By default the Unbound config uses chroot to provide an extra layer of defence against remote exploits. If Unbound is not starting because it cannot access files due to permission errors caused by chroot, a solution can be to enter file paths as full pathnames starting at the root of the filesystem (/). Otherwise, if chroot is not required you can disable it in the config.

# disable chroot
chroot: ""

By default Unbound assumes that a user named “unbound” exists, which you can add this user with an account management tool available on your system. You can also disable this feature by adding username: "" in the config. If it is enabled, after the setup, any other user privileges are dropped and the configured username is assumed.

Important

Unbound comes with the unbound-checkconf tool.
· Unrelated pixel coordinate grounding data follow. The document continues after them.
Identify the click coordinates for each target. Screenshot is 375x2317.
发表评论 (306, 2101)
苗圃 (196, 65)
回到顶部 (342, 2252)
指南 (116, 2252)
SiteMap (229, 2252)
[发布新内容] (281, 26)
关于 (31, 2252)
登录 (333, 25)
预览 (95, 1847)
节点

This tool allows you to check the config file for errors before starting Unbound. It is very convenient because if any errors are found it tells you where they are, which is particularly useful when Unbound is already running to avoid failure to restart due to a configuration error.

Set up Remote Control

A useful functionality to enable is the use of the unbound-control command. This allows command makes starting, stopping, and reloading Unbound easier. To enable this functionality we need to add remote-control to the config and enable it.

remote-control:
    # enable remote-control
    control-enable: yes

    # location of the files created by unbound-control-setup
    #server-key-file: "/usr/local/etc/unbound/unbound_server.key"
    #server-cert-file: "/usr/local/etc/unbound/unbound_server.pem"
    #control-key-file: "/usr/local/etc/unbound/unbound_control.key"
    #control-cert-file: "/usr/local/etc/unbound/unbound_control.pem"

To use the unbound-control command, we need to invoke the unbound-control-setup command. This creates a number of files in the default install directory. The default install directory is /usr/local/etc/unbound/ on most systems, but some distributions may put it in /etc/unbound/ or /var/lib/unbound.

Apart from an extensive config file, with just about all the possible configuration options, unbound-control-setup creates the cryptographic keys necessary for the control option.

unbound-control-setup

If you use a username like unbound in the config to run the daemon (which is the default setting), you can use sudo to create the files in that user’s name, so that the user running Unbound is allowed to read the keys. This is also a solution if the /usr/local/etc/unbound/ (or any other default direcotry) directory is write-protected, which is the case for some distributions.

sudo -u unbound unbound-control-setup

You can now control Unbound using the unbound-control command. Note that if your configuration file is not in the default location or not named unbound.conf, the name (and possibly path) need to be provided when using the command using the -c flag.

Set up Trust Anchor (Enable DNSSEC)

To enable DNSSEC, which we strongly recommend, we need to set up a trust anchor as it allows the verification of the integrity of the responses to the queries you send.

To help, we can use the unbound-anchor command. unbound-anchor performs the setup by configuring a trust anchor. The default location that unbound-anchor creates this in is determined by your installation method. Usually the default directory is /usr/local/etc/unbound/.

Note that using a package manager to install Unbound, on some distributions, creates the root key during installation. On Ubuntu 20.04.1 LTS for example, this location is /var/lib/unbound/root.key. On macOS Big Sur this location is /opt/homebrew/etc/unbound/root.key If you create the root key yourself (by using the unbound-anchor command), then the path to the anchor file in the configuration file should be changed to the correct location. To find out the default location you can use the unbound-anchor command again with the -vvv option enabled. To enable DNSSEC, we add auto-trust-anchor-file under the server options in the config.

# enable DNSSEC
auto-trust-anchor-file: "/var/lib/unbound/root.key"

Note that on some systems the /usr/local/etc/unbound/ directory might be write-protected.

If the unbound-control-setup command fails due to the insufficient permissions, instead run the command as the correct user.